Exercise goal
In the passage on hardwood floor finishes, what has to be removed from the floors before a polyurethane coating can be applied?

Passage provided
Polyurethane remains a prevalent, long-lasting finish option for hardwood floors. Once you’ve removed all of the wax from your hardwood floors, it will be possible for you to apply a polyurethane coating to your floors for maximum protection.
Applying a varnish finish or a sealer to your hardwood floors is also possible. These finishes can enhance the natural look of your hardwood floors while protecting them. However, these finishes may be less durable than polyurethane.
There are many great finishes for you to choose from and consider. Regardless of which finish you decide to apply to your wax-free hardwood floors, one thing is sure: your floors will be gleaming in no time!
Why There’s Wax Buildup on Your Hardwood Floors
Hardwood floors have remained a classic choice when it comes to the different flooring options. Whether you get maple, oak, or ash hardwood floors, one thing is for sure: it adds a certain elegance to your home. Wax buildup on your floors, however, isn’t part of that elegance.
Unfortunately, no floor is perfect. Over time, many factors contribute to dull or hazy hardwood floors. Below are two of the main reasons why wax builds up on your hardwood floors:
- Buildup from waxing your floors
- Buildup from soaps and other cleaning agents
Understanding these factors is the first step toward combating these factors and restoring the natural shine of your hardwood floors. Let’s look at what you should look for on your hardwood floors!

Extracted material
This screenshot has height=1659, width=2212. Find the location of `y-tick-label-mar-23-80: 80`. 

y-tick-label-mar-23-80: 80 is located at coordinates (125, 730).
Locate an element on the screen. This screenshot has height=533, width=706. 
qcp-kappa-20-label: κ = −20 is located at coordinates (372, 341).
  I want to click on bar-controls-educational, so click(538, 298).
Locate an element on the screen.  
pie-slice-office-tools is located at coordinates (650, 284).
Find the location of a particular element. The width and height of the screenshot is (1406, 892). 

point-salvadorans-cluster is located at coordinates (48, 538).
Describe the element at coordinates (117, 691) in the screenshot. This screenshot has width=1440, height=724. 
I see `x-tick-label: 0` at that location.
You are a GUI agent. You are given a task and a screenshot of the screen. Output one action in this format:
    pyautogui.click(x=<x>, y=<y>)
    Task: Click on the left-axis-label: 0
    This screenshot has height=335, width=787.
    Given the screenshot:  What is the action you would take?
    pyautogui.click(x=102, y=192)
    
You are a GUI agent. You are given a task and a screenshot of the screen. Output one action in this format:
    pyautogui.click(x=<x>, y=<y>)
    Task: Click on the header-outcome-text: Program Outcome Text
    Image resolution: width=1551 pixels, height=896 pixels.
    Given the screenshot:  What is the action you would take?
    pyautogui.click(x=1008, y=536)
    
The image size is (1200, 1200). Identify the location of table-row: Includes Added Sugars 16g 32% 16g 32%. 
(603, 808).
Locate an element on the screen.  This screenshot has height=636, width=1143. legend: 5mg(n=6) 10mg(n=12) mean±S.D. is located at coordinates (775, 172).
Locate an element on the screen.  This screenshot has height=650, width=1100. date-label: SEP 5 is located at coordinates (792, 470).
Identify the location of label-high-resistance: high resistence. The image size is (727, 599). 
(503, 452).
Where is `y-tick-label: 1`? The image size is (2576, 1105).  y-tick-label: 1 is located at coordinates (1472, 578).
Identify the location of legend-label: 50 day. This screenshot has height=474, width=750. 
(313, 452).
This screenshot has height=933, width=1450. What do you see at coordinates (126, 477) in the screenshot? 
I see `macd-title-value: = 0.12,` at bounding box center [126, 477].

Reply to the exercise
All of the wax.